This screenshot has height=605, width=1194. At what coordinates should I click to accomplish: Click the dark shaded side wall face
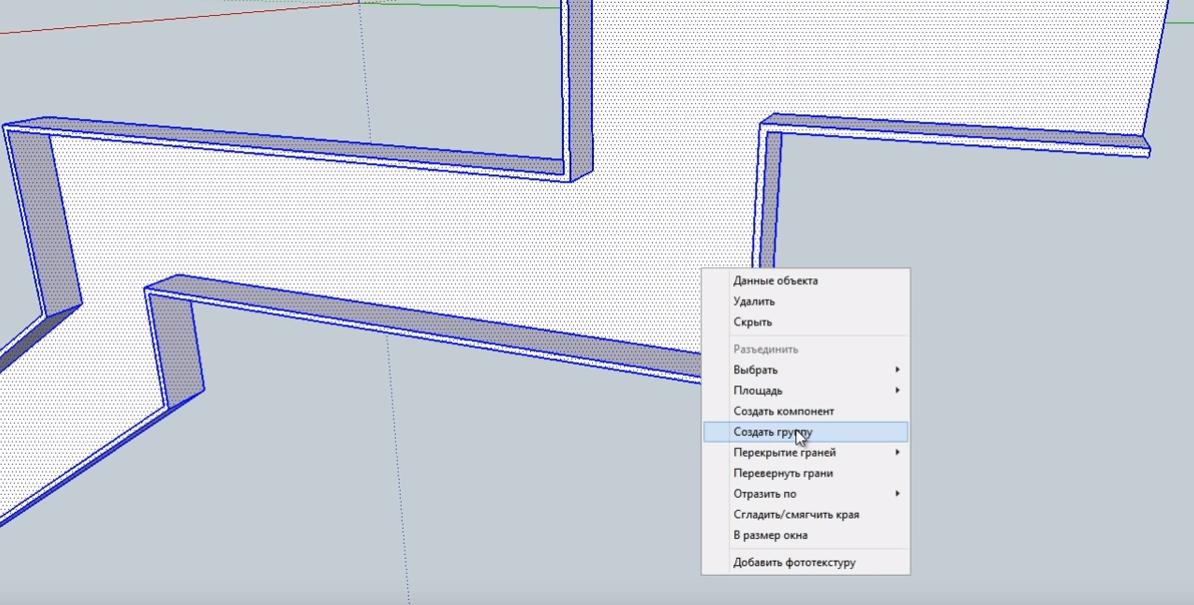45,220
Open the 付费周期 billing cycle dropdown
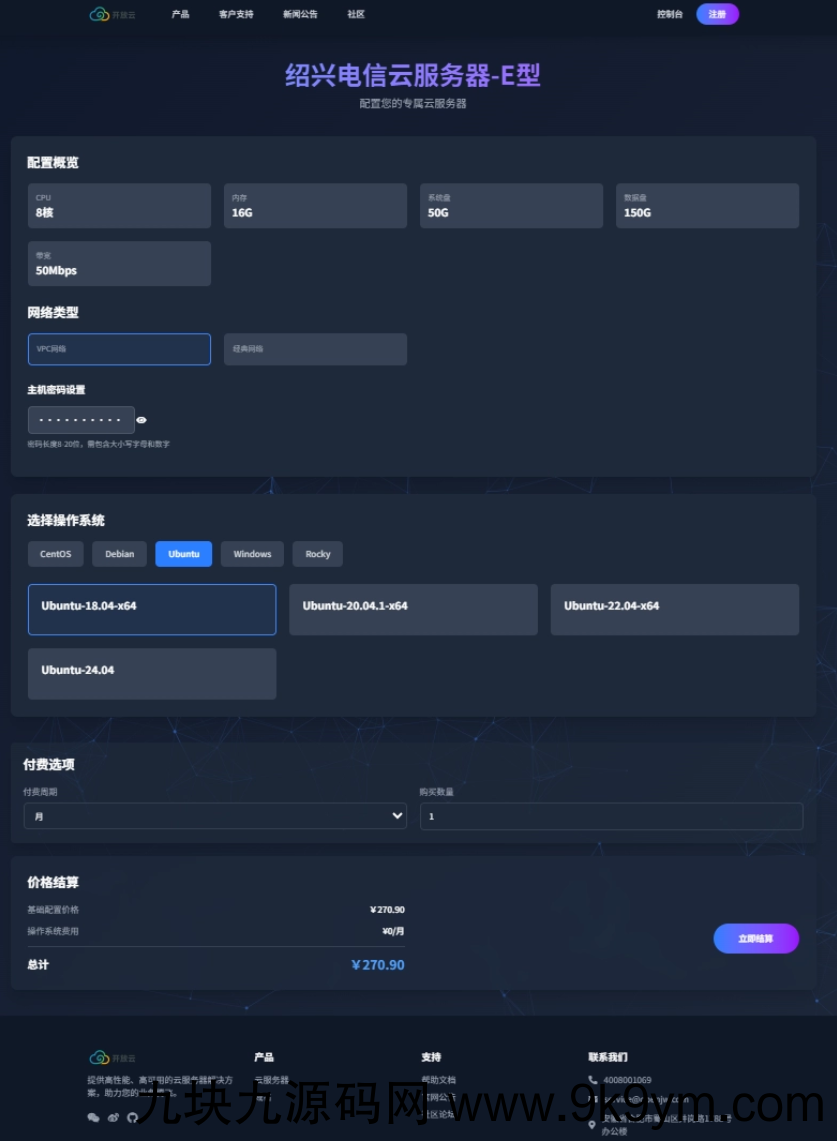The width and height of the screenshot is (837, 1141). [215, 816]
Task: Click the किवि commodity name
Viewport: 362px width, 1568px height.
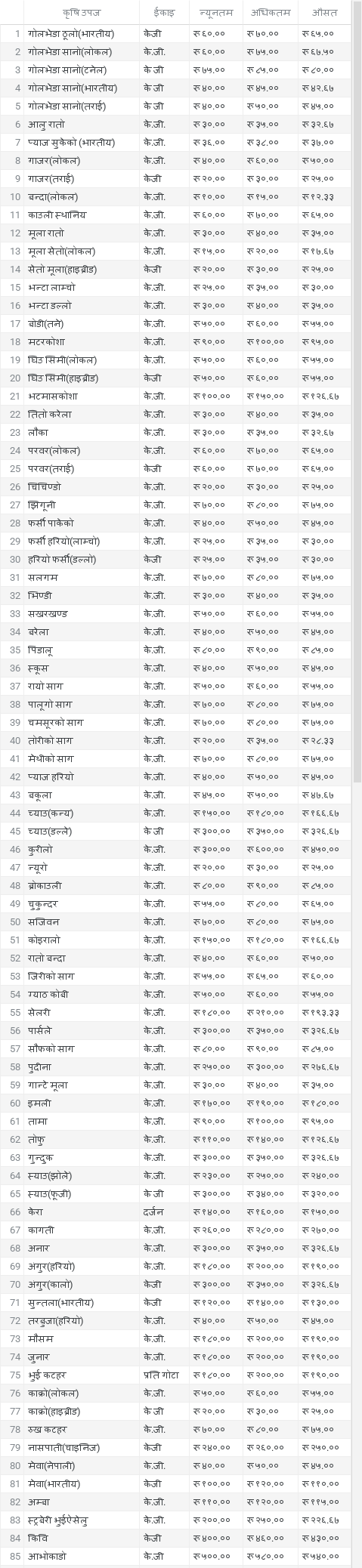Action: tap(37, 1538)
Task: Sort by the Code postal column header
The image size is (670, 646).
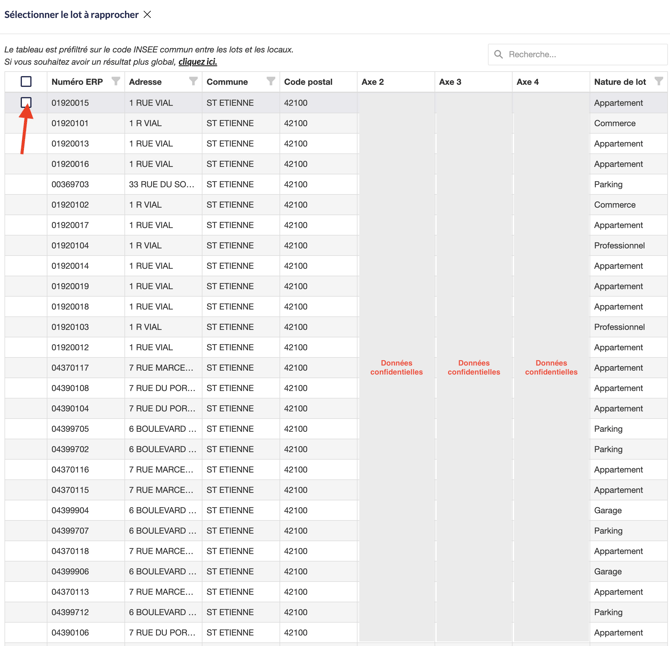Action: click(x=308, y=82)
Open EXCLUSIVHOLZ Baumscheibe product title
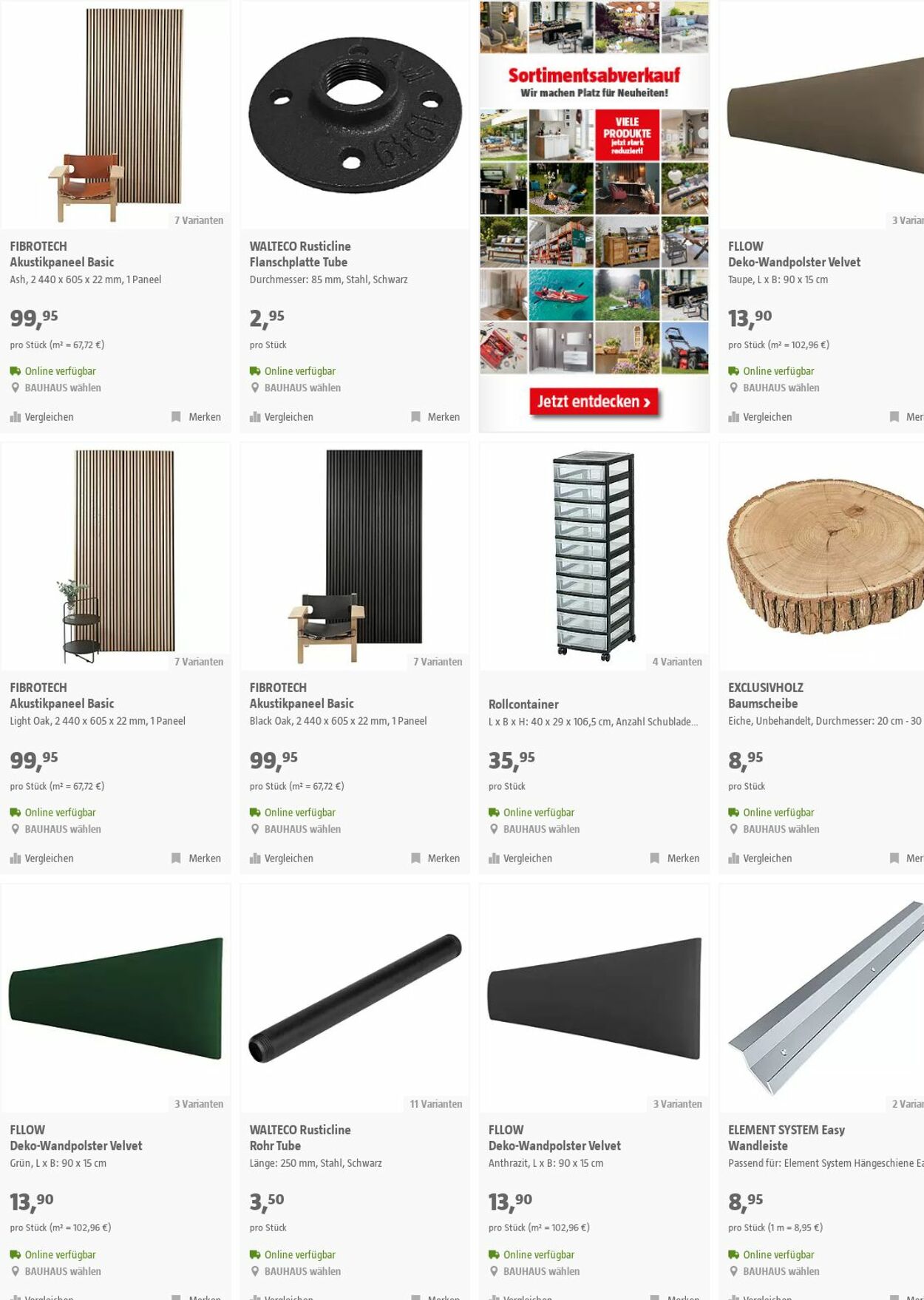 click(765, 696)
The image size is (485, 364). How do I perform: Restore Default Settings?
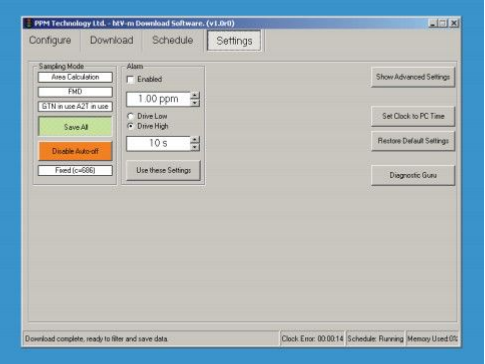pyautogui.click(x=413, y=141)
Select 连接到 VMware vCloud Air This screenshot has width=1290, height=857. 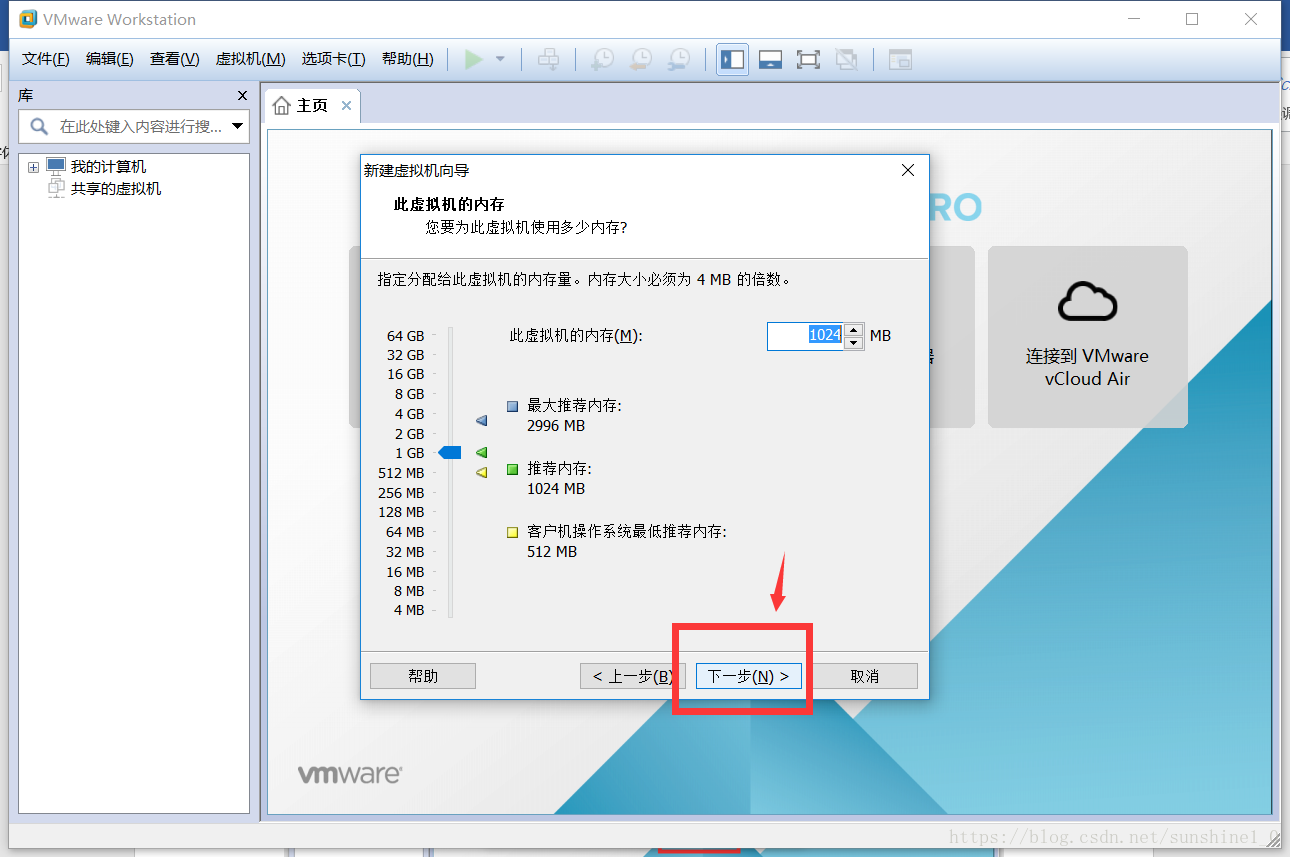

● ● ●

# [WORK INSTRUCTIONS]
Without the pictures, write out the lines from the beginning of the entries through the line with "Task: Sort by the Code postal column header".

# [PROBLEM SOLUTION]
This screenshot has height=605, width=1194. At what coordinates should I click to accomplish: Click the dark shaded side wall face
45,220
Open the 付费周期 billing cycle dropdown
The width and height of the screenshot is (837, 1141). [215, 816]
Task: Click the किवि commodity name
Viewport: 362px width, 1568px height.
Action: tap(37, 1538)
Task: Sort by the Code postal column header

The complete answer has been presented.